In the listing that follows, locate the line containing "Click the 3 / 10 page counter" and the line containing "Given: Click lookup icon in Tab. Preços field". Retype exactly those two lines and every line between them, and nothing more.

━━━━━━━━

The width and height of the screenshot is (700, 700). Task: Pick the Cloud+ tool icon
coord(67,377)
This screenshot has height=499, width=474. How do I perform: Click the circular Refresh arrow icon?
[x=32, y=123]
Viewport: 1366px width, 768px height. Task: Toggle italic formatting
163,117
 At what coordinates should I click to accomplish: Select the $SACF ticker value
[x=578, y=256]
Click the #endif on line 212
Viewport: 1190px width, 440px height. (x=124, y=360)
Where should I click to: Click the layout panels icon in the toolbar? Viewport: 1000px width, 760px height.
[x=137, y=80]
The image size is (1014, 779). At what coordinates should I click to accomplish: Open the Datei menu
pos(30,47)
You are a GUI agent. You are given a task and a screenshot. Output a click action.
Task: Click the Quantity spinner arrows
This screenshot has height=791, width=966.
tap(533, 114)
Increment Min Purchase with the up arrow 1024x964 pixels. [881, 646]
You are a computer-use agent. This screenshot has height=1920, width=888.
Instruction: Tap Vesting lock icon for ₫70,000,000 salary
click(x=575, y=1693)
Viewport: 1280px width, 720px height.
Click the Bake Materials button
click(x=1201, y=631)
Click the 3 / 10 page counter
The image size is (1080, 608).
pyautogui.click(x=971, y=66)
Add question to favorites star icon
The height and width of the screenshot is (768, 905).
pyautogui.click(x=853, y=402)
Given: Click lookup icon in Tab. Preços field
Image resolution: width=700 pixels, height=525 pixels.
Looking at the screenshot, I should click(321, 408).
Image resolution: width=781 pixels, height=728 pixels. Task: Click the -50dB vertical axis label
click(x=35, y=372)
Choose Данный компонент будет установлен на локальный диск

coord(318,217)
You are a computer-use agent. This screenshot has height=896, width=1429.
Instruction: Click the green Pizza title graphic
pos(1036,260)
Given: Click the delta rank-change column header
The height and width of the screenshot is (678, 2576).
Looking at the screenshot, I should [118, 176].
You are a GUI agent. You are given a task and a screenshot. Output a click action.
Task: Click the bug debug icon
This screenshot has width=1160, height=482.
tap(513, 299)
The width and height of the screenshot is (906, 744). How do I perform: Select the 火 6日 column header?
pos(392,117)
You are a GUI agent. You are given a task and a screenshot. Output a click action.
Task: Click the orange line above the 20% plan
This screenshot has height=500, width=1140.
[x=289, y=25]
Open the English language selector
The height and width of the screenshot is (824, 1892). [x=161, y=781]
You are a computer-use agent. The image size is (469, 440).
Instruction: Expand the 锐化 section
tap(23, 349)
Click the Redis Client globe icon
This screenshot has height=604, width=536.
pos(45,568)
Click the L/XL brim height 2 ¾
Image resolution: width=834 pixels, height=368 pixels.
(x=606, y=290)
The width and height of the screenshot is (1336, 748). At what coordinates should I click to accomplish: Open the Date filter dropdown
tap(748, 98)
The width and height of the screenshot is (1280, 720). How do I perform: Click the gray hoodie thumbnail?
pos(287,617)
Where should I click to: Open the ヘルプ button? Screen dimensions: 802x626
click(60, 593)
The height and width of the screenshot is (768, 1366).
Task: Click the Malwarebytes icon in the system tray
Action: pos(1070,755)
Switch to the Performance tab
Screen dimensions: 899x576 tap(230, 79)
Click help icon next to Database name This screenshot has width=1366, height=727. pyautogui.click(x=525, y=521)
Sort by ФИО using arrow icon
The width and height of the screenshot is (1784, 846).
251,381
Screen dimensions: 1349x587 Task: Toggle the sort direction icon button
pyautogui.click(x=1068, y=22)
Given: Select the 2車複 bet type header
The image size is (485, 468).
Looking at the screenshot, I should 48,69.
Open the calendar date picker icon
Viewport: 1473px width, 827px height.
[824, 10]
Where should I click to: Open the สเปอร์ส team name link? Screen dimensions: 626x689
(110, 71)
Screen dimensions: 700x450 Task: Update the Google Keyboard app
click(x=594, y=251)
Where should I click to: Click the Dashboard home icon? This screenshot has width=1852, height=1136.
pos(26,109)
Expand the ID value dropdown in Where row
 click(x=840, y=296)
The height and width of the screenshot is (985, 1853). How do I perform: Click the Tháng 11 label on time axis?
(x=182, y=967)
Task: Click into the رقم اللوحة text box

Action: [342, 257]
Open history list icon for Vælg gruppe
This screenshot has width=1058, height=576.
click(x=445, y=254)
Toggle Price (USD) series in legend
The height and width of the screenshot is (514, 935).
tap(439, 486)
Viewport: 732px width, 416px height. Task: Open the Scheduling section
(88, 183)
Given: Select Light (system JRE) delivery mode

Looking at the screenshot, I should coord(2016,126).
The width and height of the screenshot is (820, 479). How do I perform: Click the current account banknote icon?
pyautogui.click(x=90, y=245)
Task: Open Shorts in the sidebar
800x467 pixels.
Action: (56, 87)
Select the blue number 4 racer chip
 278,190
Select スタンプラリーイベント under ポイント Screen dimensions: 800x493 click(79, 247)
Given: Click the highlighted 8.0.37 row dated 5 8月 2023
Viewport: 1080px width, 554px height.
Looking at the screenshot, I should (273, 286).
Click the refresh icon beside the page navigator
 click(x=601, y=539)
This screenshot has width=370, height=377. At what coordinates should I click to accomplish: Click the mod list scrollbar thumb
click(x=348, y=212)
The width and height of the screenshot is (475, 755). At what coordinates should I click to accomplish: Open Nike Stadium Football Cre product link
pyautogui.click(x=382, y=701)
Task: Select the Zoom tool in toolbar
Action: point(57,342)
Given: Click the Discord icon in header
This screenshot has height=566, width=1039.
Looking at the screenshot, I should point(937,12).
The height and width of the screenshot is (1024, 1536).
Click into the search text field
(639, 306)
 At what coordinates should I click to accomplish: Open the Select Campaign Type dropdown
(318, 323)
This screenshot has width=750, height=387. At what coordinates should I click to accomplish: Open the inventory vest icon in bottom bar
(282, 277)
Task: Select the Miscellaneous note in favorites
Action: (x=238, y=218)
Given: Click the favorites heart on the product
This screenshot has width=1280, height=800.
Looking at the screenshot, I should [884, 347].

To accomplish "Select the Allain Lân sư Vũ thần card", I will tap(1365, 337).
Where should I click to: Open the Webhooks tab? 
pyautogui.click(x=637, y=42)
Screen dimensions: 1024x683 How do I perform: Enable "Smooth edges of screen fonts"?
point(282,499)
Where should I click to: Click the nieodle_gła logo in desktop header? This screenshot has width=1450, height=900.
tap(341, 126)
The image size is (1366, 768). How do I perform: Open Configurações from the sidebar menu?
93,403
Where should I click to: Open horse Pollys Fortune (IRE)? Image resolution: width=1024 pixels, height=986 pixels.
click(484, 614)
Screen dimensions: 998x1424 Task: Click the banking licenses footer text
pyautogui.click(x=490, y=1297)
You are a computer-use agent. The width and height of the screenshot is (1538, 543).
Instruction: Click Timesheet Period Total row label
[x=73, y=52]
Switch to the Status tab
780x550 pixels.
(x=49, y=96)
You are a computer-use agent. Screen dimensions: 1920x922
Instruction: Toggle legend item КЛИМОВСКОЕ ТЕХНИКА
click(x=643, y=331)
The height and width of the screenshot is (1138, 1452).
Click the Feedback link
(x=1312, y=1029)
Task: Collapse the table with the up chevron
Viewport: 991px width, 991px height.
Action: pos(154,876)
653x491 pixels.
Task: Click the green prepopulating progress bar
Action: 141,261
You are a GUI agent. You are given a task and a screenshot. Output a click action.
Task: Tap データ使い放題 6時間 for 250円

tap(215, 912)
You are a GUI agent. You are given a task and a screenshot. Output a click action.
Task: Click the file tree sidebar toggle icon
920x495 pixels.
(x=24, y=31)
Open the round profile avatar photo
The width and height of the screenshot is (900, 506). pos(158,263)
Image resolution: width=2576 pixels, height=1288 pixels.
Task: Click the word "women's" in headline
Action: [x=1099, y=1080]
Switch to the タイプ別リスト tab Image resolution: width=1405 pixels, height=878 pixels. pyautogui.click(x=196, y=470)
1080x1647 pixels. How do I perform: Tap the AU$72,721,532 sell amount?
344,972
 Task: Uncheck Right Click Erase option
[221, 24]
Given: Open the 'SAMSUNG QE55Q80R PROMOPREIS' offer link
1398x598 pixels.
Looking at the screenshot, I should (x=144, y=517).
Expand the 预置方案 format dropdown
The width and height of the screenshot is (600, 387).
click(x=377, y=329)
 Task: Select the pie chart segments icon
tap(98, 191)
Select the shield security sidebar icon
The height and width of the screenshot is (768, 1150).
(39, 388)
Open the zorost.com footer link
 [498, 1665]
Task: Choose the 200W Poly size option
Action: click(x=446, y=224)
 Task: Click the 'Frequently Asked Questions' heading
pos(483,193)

━━━━━━━━

Solved problem
Click the 3 / 10 page counter
The image size is (1080, 608).
pyautogui.click(x=971, y=66)
Add question to favorites star icon
The height and width of the screenshot is (768, 905).
pyautogui.click(x=853, y=402)
Given: Click lookup icon in Tab. Preços field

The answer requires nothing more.